§ EXERCISE TASK 1
In the forum thread on vhd-tool's use of O_DIRECT, which option does XAPI pass to vhd-tool as hard-coded?
§ EXERCISE TASK 2
List every function or system call named in the forum thread on vhd-tool's use of O_DIRECT.
§ EXERCISE TASK 3
Continue the forum thread on vhd-tool's use of O_DIRECT after its final sentence.

§ PASSAGE SHOWN
____________________

This time, it's XAPI calling vhd-tool with --direct hard-coded

And through vhd-tool it comes here. I suspect the intent of --direct is to avoid filling the disk cache in this instance. Both operations are simple in-order complete read and in-order complete write.

I think those cases could be covered by posix_fadvise() and fsync().

I am ready to create a patch, but I would like to know where you think I should make the change before I get to work.

Thanks, Nicolas.

lindig commented 6 years ago

I am not familiar with file I/O enough to understand why O_DIRECT is desirable in the first place. But I want to caution that we need to be careful to discover when certain options are available only on some file systems. We had a problem of trying to use SEEK_DATA in lseek(2) which is not supported on all file system.

djs55 commented 6 years ago

IIRC the original rationale for O_DIRECT was to avoid filling up the disk cache as you suggest. The thinking was that the data being streamed wouldn't be read more than once, so there was no point evicting other cache entries just to cache it.

____________________

§ SUPPLIED MATERIAL
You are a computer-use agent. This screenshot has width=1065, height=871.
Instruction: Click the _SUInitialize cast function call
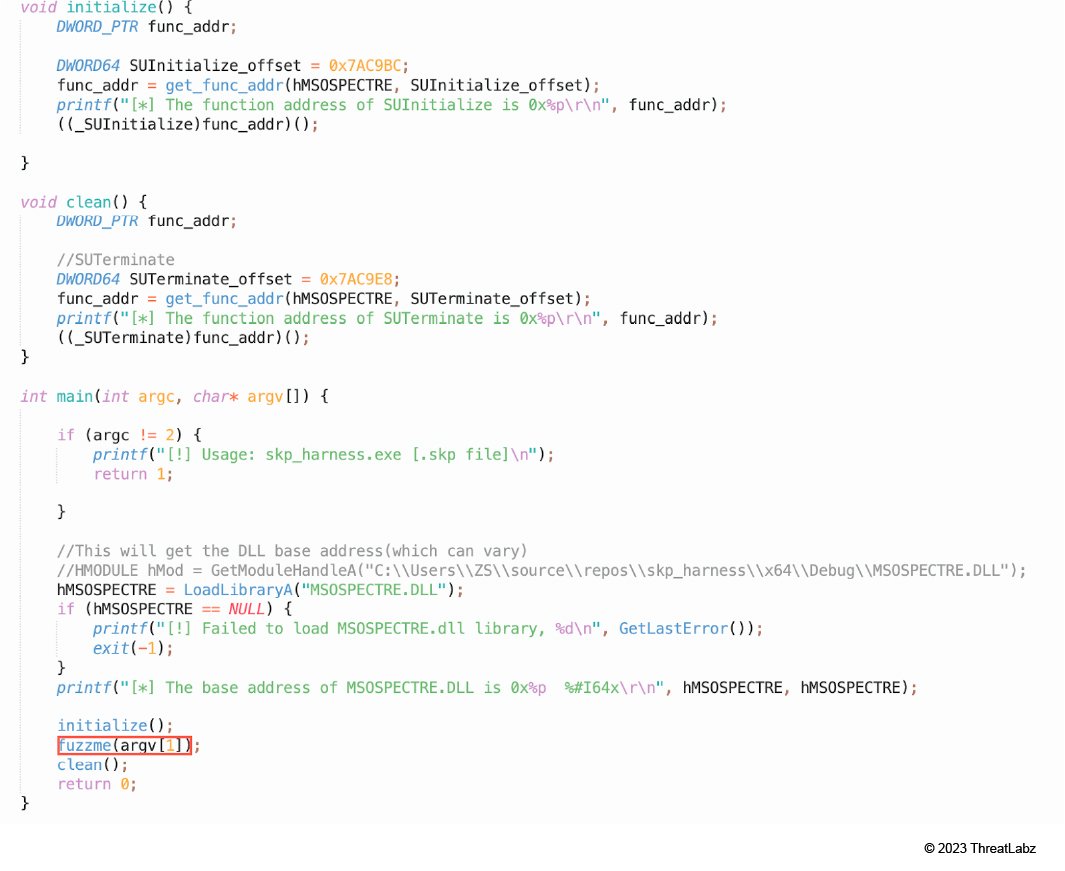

____________________

§ REPLY 1
--direct

§ REPLY 2
posix_fadvise(), fsync(), lseek(2)

§ REPLY 3
nraynaud commented 6 years ago

Thanks for your input, after googling a bit, I understand why you dropped the ball on posix and used O_DIRECT, there is basically no reasonable solution to the problem in linux.

I think I will make my changes in vhd-tool, only on the streaming operations, and evict the cache with POSIX_FADV_DONTNEED. My thinking is that when writing a vhd file from the network nobody had a pre-existing need for a cache on a file that was not yet there, it's mostly for importing new VMs. For the read operation they are mostly sequential and nobody really need a random cache either, they are mostly exporting snapshots to the network.

What do you think?